- _What to do_
What is needed is an exact copy of the records, with the images left out.

- _Material to process_
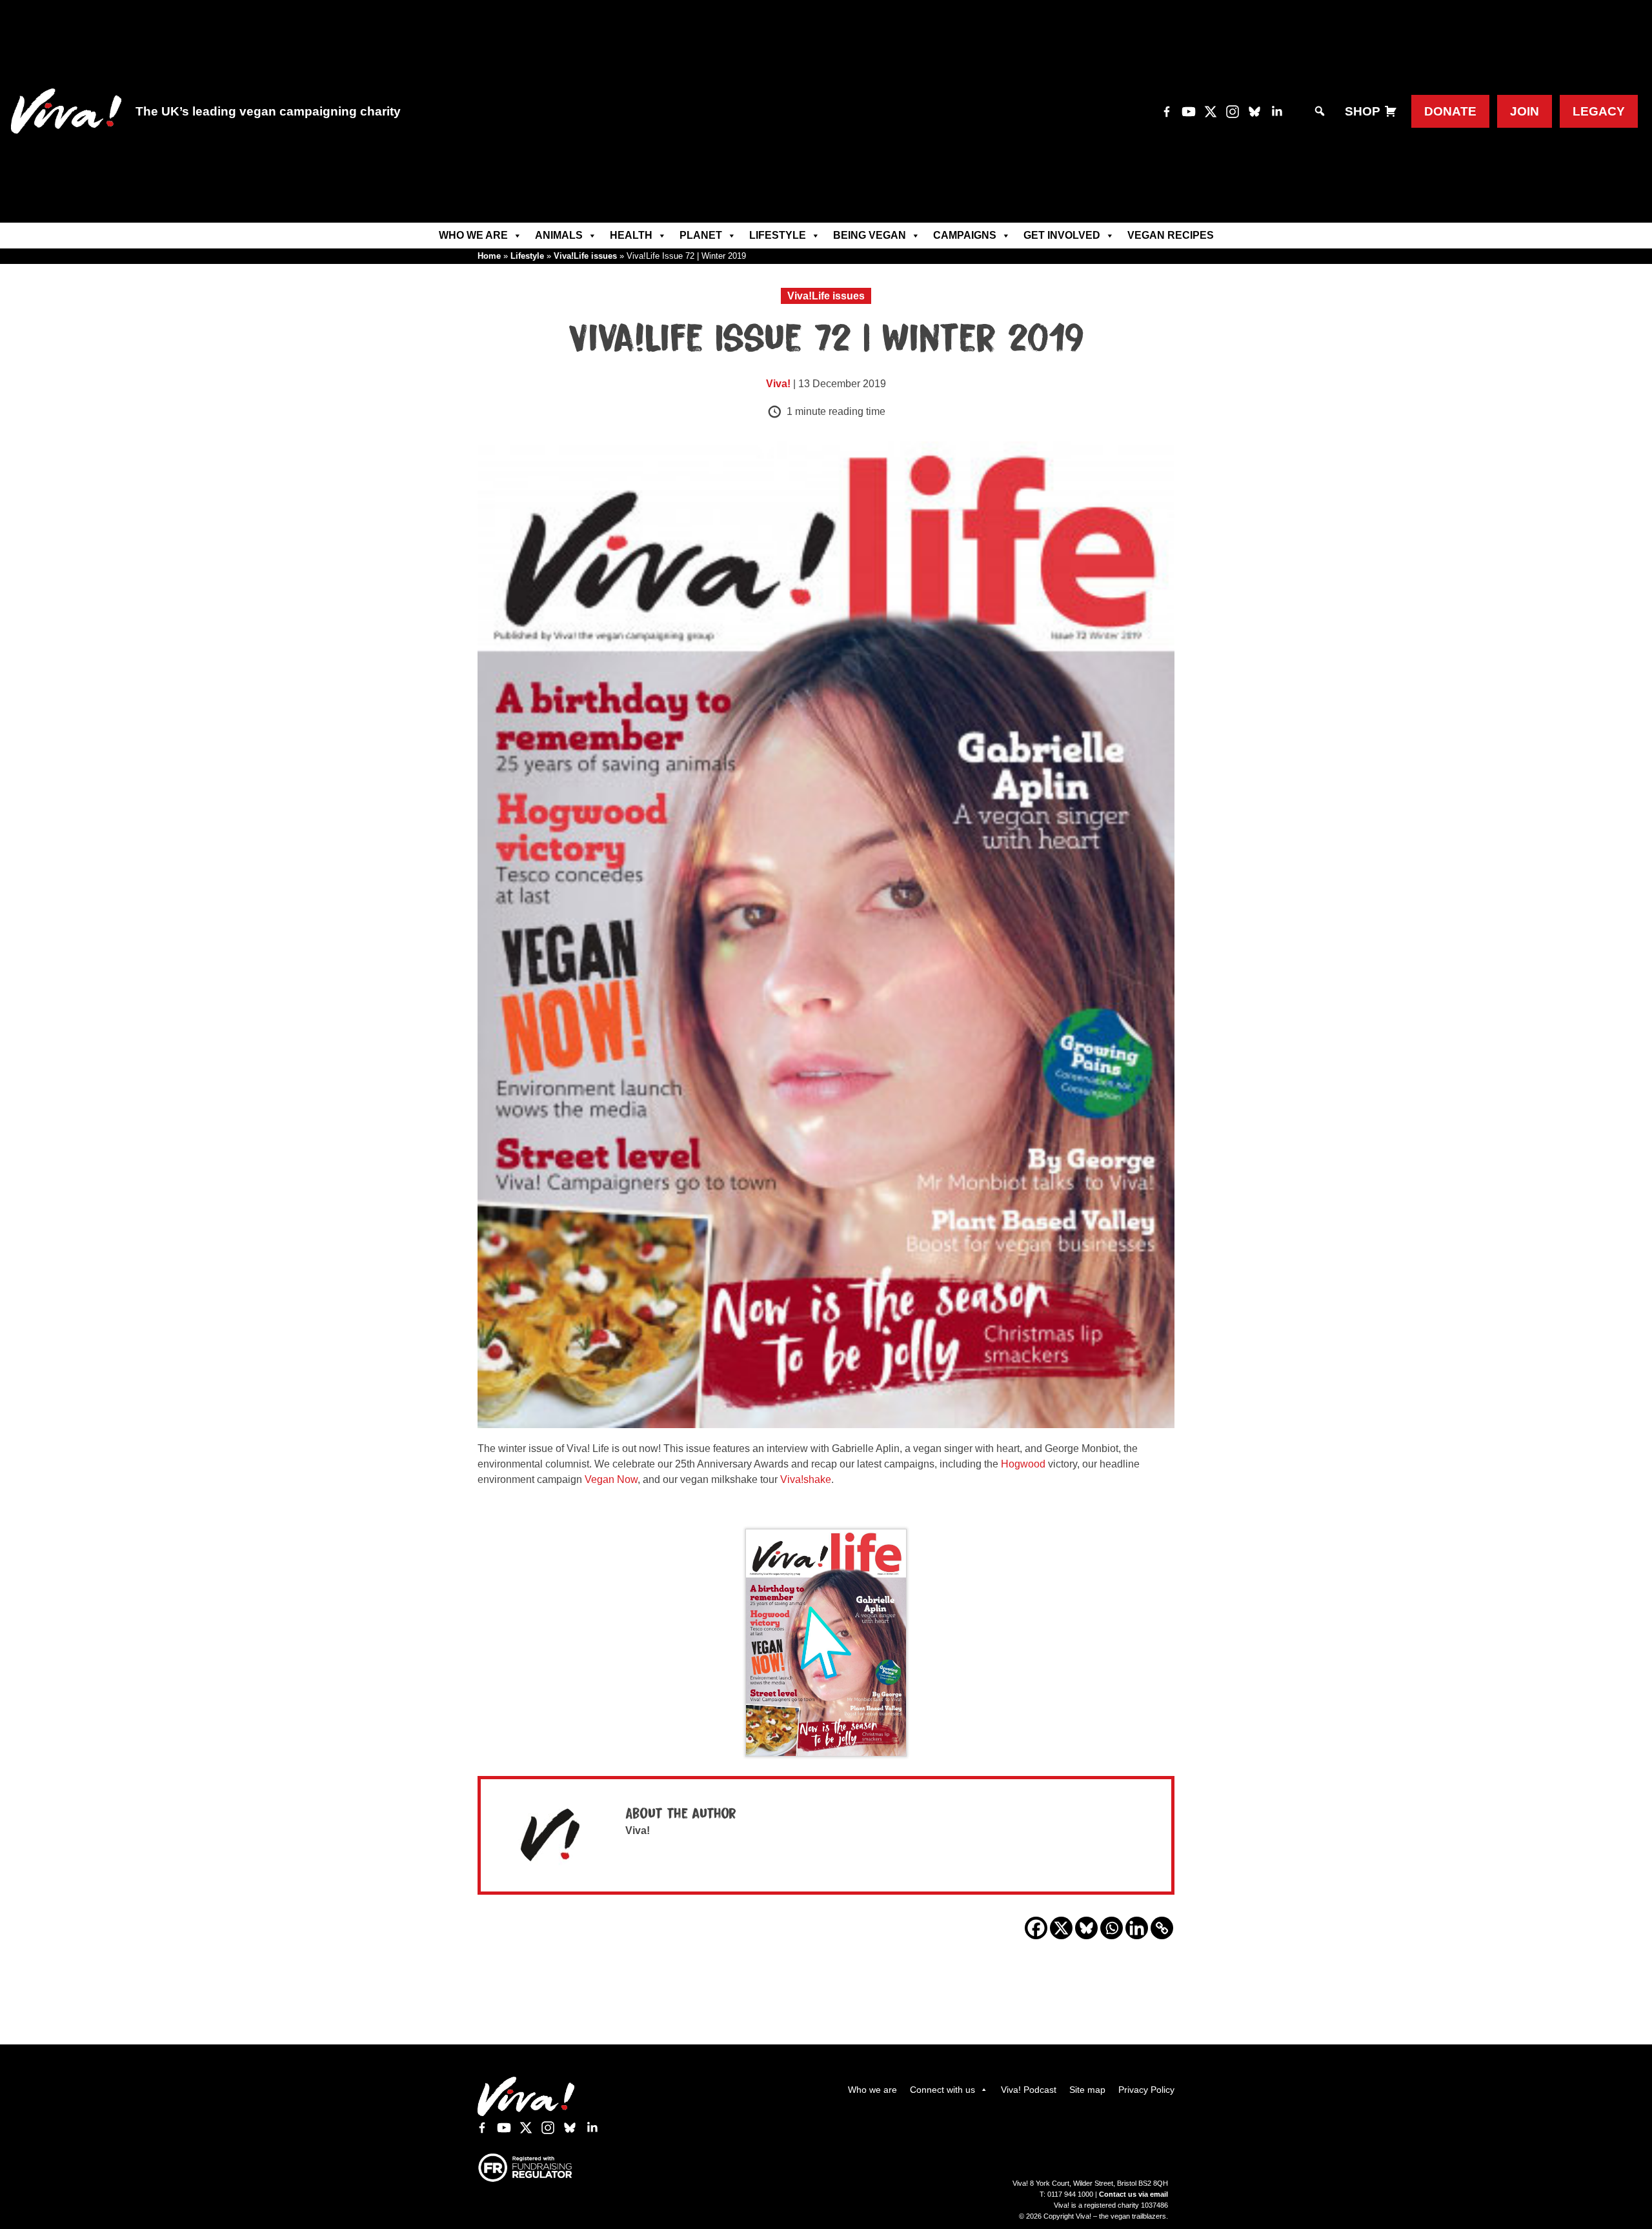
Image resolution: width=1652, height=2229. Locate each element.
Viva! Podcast (1028, 2089)
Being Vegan (869, 235)
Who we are (473, 235)
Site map (1087, 2089)
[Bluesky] (1086, 1928)
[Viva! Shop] (1390, 111)
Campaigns (964, 235)
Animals (559, 235)
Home (489, 256)
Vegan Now (611, 1479)
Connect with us (942, 2089)
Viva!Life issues (585, 256)
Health (631, 235)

- _Your solution_
Image resolution: width=1652, height=2229. Locate each element.
Viva! Podcast (1028, 2089)
Being Vegan (869, 235)
Who we are (473, 235)
Site map (1087, 2089)
[Bluesky] (1086, 1928)
[Viva! Shop] (1390, 111)
Campaigns (964, 235)
Animals (559, 235)
Home (489, 256)
Vegan Now (611, 1479)
Connect with us (942, 2089)
Viva!Life issues (585, 256)
Health (631, 235)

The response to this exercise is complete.